Future opportunities
In a recent survey, LPC found an increasing number of narrow web label converters entering the flexible packaging market. At 23.5 billion USD, the North American flexible packaging market makes up 23 percent of the global demand, according to the research division at Tarsus, Labels & Labeling’s parent company.
According to Tarsus research, demographic and lifestyle factors in North America include shrinking household sizes, the rise of dual-income families and the trend of snacking in place of meals all promote the demand for pouches in small or single-use sizes. All of this favors smaller format presses rather than traditional wide web CI flexo and gravure. That being said, Labels & Labeling has reported a number of label converters installing wider web presses to produce flexible packages.

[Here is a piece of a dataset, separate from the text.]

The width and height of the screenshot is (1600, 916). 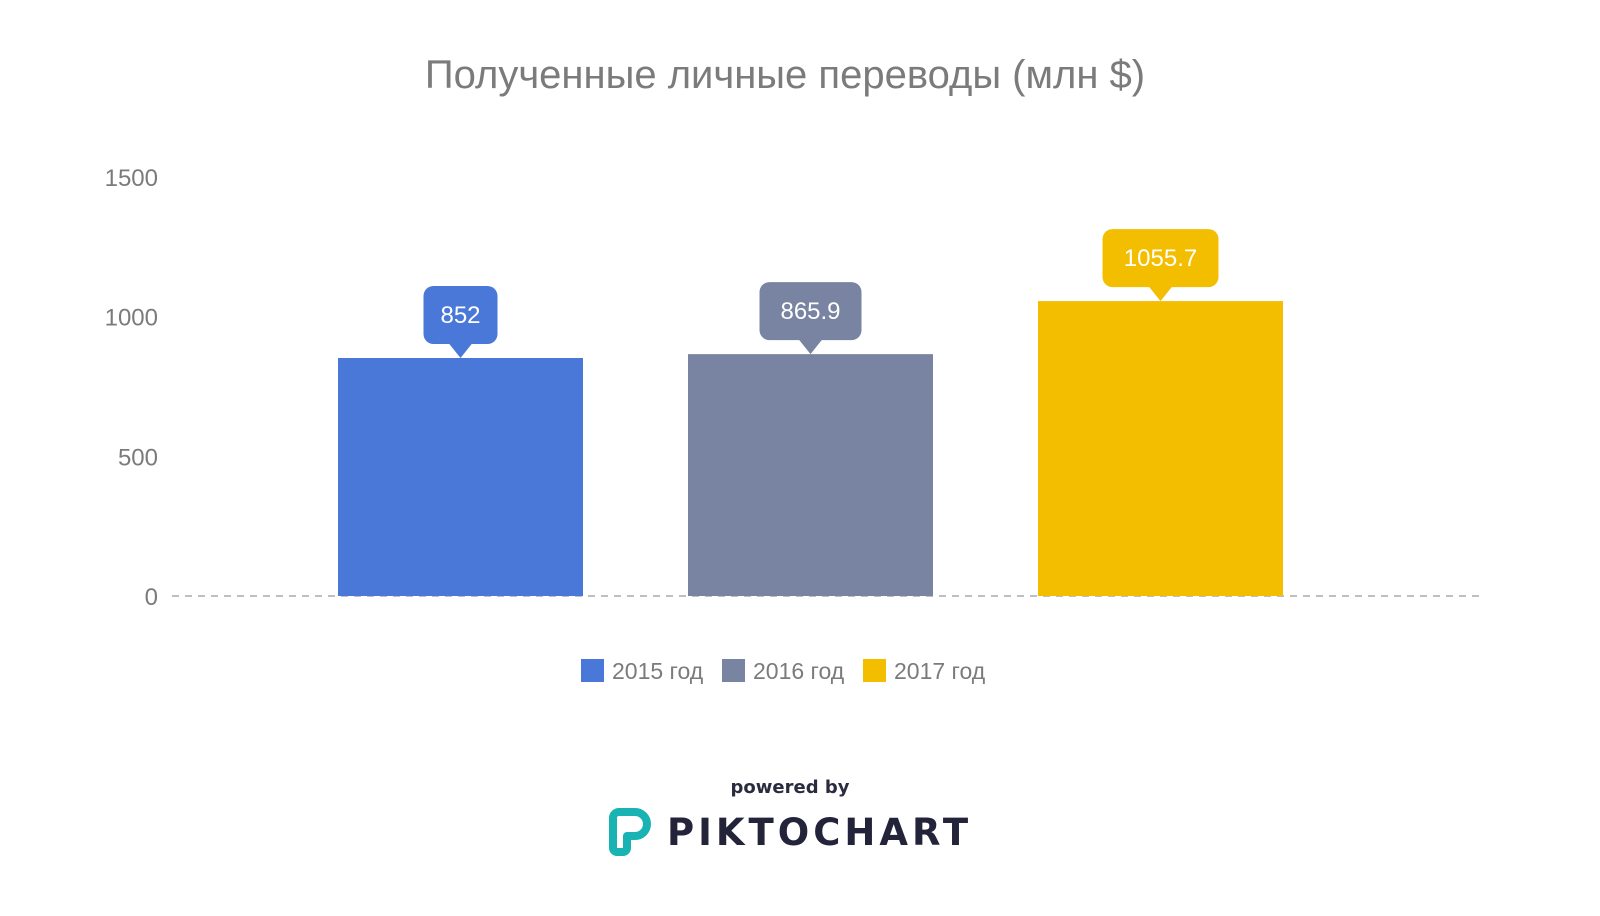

LPC recently asked label converters what areas outside pressure-sensitive they were entering, and found 20 percent – or one in five label converters – have moved into flexible packaging, non-sleeves, in the past three years.
After flexible packaging, 17 percent said they were entering shrink sleeve market, and 12 percent said extended content labels was an area for opportunity.
Craft beer remains an attractive 23.5 billion USD market and the burgeoning legal marijuana market presents a massive new opportunity for label converters looking to take a piece of the 6.2 billion USD – and growing – pie.
The label and packaging industry is sure to see many of these trends on display at Labelexpo Americas 2018, from September 25-28 in Rosemont, Illinois.